Search the records for the word "computer" and copy each line in which it appears.

ENTRIES SUPPLIED below:

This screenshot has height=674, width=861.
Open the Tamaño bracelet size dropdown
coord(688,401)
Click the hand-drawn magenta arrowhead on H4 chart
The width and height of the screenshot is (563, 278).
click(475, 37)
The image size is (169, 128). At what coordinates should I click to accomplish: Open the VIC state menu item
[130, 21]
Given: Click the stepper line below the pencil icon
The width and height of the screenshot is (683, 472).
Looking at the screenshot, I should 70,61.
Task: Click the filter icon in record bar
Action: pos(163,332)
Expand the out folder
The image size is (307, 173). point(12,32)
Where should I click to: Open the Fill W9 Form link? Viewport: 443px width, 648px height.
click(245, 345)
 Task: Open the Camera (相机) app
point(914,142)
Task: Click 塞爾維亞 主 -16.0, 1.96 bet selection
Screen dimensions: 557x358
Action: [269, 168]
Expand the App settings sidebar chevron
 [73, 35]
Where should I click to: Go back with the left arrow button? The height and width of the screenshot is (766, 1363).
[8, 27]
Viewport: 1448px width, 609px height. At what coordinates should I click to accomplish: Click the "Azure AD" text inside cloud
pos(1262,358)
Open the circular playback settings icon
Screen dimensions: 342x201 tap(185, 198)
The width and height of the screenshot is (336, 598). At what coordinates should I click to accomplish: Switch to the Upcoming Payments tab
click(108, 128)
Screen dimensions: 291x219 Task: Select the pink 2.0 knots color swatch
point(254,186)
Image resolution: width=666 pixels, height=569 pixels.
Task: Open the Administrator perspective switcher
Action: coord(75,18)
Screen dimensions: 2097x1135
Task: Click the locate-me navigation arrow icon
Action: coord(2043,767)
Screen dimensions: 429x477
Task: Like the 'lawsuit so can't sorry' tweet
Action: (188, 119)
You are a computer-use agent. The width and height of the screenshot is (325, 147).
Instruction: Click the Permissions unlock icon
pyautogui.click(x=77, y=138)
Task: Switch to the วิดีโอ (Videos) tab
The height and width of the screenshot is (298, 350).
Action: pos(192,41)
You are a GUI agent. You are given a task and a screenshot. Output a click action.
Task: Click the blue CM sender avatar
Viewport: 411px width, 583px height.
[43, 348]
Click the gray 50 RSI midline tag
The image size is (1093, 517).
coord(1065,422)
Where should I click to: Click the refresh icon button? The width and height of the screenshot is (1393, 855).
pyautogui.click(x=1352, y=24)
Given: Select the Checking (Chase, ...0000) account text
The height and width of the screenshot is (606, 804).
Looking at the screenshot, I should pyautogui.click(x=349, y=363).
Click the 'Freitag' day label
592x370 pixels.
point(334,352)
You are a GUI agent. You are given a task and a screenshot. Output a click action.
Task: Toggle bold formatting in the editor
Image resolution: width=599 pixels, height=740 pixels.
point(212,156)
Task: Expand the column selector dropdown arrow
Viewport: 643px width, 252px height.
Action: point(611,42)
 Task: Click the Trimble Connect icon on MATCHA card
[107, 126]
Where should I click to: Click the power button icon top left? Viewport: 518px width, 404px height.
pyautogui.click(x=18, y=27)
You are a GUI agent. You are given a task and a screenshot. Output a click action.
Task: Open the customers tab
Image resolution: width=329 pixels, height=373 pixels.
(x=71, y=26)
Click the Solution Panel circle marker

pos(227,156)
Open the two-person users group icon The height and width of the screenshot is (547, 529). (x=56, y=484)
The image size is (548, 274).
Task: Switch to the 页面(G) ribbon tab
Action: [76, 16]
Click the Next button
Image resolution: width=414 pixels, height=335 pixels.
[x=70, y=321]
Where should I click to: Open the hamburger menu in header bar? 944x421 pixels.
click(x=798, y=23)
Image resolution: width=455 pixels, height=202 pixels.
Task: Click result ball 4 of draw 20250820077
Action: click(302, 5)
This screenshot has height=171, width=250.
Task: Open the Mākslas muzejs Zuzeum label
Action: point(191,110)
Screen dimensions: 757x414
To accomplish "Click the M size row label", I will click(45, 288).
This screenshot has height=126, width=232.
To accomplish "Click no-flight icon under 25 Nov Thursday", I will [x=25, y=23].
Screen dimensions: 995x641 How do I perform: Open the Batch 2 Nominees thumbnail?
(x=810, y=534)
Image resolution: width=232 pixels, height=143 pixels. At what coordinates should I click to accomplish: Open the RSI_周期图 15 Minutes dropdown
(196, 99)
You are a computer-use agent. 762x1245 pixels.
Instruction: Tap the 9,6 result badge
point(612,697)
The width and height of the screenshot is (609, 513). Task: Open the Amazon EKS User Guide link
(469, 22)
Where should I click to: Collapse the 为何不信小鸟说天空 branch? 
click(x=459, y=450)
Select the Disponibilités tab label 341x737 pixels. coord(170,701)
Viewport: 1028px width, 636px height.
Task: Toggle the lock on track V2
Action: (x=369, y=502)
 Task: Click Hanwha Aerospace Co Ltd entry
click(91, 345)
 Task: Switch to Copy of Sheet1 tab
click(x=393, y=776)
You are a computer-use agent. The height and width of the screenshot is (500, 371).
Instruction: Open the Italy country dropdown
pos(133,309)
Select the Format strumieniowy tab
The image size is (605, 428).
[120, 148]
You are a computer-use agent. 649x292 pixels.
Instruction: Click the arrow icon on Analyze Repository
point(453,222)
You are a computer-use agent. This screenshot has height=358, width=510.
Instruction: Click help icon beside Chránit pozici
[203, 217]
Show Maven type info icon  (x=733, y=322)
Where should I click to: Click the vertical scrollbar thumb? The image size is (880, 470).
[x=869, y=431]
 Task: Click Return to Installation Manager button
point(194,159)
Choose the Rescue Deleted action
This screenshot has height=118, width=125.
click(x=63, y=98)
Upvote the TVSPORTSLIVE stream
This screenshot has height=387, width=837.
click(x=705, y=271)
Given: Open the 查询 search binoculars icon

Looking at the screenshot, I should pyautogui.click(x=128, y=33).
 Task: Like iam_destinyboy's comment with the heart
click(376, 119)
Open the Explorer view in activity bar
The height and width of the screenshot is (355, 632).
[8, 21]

End of ENTRIES SUPPLIED.

ANSWER BOX:
You are a computer-use agent. The width and height of the screenshot is (325, 147).
You are a computer-use agent. 762x1245 pixels.
You are a computer-use agent. The height and width of the screenshot is (500, 371).
You are a computer-use agent. 649x292 pixels.
You are a computer-use agent. This screenshot has height=358, width=510.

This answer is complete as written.